Having performed a detailed characterization of immune cell subsets at the gingival barrier in health, presumably participating in local homeostasis, we aimed to demonstrate that our studies may provide a baseline for the interrogating of pathologic immune responses involved in oral diseases. To this end, we performed a small scale study characterizing major shifts in immune cell populations encountered in the common oral disease periodontitis. Periodontitis is a microbe stimulated inflammatory disease, which in its chronic form is one of the most common human inflammatory diseases7. The hallmark of periodontitis is immune-mediated destruction of tooth supporting structures (including connective tissue and bone). To evaluate immune cell shifts with periodontitis we enrolled in our study a small cohort of severe-chronic periodontitis patients (Supplemental Table 2), who displayed severe bone loss, visible inflammation and had never been previously treated for their disease. In this cohort we are able to evaluate true lesions of immunopathology subjected solely to natural progression. Histologic evaluation of lesional tissues reveals a significant increase of inflammatory cells associated with disease pathology (Fig. 5a). Evaluation of major cell subsets (Lymphocytes, Granulocytes and DC-Mac), reveal that the lymphocytic compartment, particularly the CD3+T cells remained the dominant population in both health and disease, yet in disease the total number of T cells is much greater, reflecting a 10 fold increase in total inflammatory cells. Within the lymphocyte compartment a B cell population (CD19+ cells), almost undetectable in health, becomes evident in periodontitis (Fig. 5b). However the DC Mac APC compartment (HLADR+CD19) does not appear to significantly change in proportion with disease (Fig. 5b). The greatest increase (bordering upon statistical significance despite a small number of patients in our periodontitis cohort), was observed in the proportion of neutrophils (CD15+CD16+cells) in the gingival tissues of periodontitis patients (Fig. 5b).

Figure 5.

Figure 5

Shifts of major immune cell population in Chronic Periodontitis.

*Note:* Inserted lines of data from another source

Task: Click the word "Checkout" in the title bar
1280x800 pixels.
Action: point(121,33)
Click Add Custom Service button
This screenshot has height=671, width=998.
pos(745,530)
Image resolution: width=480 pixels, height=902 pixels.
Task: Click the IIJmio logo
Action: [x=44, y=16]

(a) Histological sections (H&E) of Health (Health) and Chronic Periodontitis (Perio). Quantification of percentage of inflammatory cells in health and disease tissues (n=5 per group, 10- 20× fields counted per tissue). (b) Flow cytometric analysis of major immune cells in gingival tissues in health and in periodontitis. Cells were gated on Single/Live/CD45+ and analyzed according their internal granularity (SSC) and the expression of HLA-DR molecule. Granulocyte (Gran), DC-Mac and Lymphocyte (Lymph) gates marked also outlined. All cell subsets were confirmed with further flow cytometry for lineage markers. Frequencies of T (CD3) cells, B (CD19/20) cells, Granulocytes (CD15/CD16) and DC Mac (HLADR+CD19-) subpopulations were graphed. (c) Production of IL-17 and IFNγ in Periodontitis. Analysis of cytokine production within CD4+, CD8+ and Lin- cells (Lin=CD3/CD19). Representative plots shown (n=5 per group). (d-e) Graphs showing percentage of CD45+IL-17 producing cells (d) and (e) CD45+IFNγ producing cells within the CD4, CD8, TCRγδ and Lin- populations (n=5 per group, *p<0.05).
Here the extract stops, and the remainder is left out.